Дэйв не стал возражать, хоть ему и хотелось. Он и Шейна-то не собирался брать к себе, но его отец снова сел в тюрьму, и мальчику требовалась семья, чтобы не пойти по кривой дорожке. Но Шелли приняла решение, и ей было все равно, что скажет муж.
Шелли с Дэйвом затащили полуторную кровать Кэти и ее комод в холл на втором этаже, между спальнями Никки и Сэми. Развесили по стенам ее картины и фотографии, поставили плетеные корзинки и еще кое-какие вещи, которые она привезла с собой. Кэти было тридцать лет, из салона ее уволили, и она была рада поселиться у своих добрых друзей.
Детям Шелли преподнесла все так, будто они спасали Кэти от ее старой жизни, которую она больше не хотела вести, и Кэти это оценила. Даже очень. В самом начале Шелли даже говорила, что ей больше не надо работать: они смогут о ней позаботиться.
– Ты должна жить с нами, Кэти, – уговаривала она. – Нам будет весело вместе. К тому же ты очень мне нужна.

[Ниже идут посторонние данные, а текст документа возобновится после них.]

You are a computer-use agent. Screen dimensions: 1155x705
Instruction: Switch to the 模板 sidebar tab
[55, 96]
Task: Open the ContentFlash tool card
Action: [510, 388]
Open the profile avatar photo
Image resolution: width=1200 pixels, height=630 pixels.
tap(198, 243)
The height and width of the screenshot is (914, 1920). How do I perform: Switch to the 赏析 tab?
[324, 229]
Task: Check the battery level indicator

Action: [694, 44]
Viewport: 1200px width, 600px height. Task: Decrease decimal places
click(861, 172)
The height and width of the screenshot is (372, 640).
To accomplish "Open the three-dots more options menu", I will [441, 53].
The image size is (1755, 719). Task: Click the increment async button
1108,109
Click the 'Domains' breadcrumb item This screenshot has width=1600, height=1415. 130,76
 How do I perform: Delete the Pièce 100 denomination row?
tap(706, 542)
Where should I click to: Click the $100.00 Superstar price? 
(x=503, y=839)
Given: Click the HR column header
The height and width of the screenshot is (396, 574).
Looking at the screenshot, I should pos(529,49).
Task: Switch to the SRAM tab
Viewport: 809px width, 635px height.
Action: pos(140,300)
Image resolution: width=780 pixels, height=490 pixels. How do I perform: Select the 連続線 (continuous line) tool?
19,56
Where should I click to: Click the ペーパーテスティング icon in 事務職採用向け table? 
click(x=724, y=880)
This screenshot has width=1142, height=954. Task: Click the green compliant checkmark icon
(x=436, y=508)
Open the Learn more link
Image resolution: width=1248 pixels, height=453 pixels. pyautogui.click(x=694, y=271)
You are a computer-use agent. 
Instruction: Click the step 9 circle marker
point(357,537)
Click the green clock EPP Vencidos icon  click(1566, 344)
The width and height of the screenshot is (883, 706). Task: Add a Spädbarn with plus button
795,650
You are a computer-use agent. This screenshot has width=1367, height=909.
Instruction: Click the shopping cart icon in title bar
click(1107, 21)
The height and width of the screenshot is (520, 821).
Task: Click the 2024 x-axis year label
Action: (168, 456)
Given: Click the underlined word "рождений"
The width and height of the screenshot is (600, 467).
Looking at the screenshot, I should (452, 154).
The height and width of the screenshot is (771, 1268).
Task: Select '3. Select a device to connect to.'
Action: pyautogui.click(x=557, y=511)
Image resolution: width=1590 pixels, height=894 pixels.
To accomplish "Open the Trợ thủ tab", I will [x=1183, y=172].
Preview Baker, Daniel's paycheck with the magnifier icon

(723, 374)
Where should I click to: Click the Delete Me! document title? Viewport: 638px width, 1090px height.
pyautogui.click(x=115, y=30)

Эти последние слова и стали решающими.
Шелли действительно нуждалась в Кэти. Говорила, что та будет сначала ездить с ней на осмотры к врачу, а потом ухаживать за ребенком. К тому же в доме еще четверо непослушных детей, которым очень пригодятся ее суждения и здравый смысл. Кэти была рада услужить.
Никки скептическим взглядом наблюдала за тем, как обустраивается в доме мамина парикмахерша и лучшая подруга. От нее не ускользнуло, какие отношения связывали Кэти и ее мать. Кэти боготворила Шелли. Ловила каждое ее слово. Вознесла Шелли на пьедестал. И только радовалась этому.
– Никто на свете не работает так много, как твоя мама, – убеждала она Никки. – Не понимаю, почему ни вы, девочки, ни Шейн совсем не помогаете ей.
Если Кэти слышала что-то оскорбительное – по ее мнению – для Шелли, то тут же набрасывалась на обидчика.
– Да как ты смеешь! – шипела она. – Это неуважение!
Возможно, из-за того, что мать благоволила к Кэти, Сэми сразу полюбила ее. А вот Никки с Шейном считали ее занудной домработницей, которая только тем и занималась, что следила за ними и приказывала, что им делать. Это было все равно что иметь сразу двух матерей. Шелли успешно внушила Кэти, как ужасны двое старших детей: Никки не слушается, а Шейн вообще неисправимый.